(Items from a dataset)
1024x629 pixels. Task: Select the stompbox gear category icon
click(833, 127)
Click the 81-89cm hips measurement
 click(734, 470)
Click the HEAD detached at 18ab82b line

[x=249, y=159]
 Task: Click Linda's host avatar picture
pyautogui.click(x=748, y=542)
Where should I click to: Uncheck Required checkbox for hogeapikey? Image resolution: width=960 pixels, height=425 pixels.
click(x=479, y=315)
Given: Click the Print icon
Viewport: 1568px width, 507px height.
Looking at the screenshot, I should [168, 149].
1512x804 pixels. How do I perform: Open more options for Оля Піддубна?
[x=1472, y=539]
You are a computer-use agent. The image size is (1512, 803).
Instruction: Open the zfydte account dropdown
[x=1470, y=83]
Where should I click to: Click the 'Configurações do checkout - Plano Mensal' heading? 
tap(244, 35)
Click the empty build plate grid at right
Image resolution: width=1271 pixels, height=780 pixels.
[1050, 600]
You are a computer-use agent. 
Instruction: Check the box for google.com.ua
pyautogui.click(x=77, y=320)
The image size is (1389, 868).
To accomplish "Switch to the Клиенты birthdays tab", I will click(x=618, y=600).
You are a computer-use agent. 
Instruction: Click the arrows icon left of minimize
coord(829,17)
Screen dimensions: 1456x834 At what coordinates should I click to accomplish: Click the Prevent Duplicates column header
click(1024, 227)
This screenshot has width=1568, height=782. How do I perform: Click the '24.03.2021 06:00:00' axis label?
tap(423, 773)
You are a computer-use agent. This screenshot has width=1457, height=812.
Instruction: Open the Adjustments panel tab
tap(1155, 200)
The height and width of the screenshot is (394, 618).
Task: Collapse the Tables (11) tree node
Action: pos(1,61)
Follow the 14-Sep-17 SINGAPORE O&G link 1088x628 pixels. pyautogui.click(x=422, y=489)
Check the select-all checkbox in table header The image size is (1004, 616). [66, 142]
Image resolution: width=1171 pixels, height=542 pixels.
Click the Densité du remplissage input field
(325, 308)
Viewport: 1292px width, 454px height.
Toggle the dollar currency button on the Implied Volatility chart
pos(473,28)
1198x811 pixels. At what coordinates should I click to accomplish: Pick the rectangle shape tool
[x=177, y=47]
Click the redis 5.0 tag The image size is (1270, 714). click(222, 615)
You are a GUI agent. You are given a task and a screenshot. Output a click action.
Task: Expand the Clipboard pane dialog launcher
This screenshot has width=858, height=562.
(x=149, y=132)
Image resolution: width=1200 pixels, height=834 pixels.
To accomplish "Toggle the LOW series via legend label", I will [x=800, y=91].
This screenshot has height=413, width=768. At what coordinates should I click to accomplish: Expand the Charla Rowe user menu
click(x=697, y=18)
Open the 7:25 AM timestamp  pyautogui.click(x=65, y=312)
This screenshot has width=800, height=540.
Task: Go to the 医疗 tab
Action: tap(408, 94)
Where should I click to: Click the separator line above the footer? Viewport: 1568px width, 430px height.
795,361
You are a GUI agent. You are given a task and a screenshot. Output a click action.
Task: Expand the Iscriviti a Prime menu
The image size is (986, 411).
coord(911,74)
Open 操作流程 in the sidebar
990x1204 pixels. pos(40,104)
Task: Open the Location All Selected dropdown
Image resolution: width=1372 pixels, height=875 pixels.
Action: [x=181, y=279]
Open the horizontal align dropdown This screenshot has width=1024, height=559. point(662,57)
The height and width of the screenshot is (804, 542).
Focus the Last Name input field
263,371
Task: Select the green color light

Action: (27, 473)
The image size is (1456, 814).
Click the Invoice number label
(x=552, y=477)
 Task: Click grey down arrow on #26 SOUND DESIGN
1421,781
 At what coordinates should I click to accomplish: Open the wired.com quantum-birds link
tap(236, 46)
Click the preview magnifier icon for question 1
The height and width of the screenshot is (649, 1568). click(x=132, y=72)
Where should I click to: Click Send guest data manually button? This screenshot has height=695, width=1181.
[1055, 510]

Work item: From the data, collect all lines where the string "will" appears.

Your response:
To accomplish "Switch to the Клиенты birthdays tab", I will click(x=618, y=600).
To accomplish "Toggle the LOW series via legend label", I will [x=800, y=91].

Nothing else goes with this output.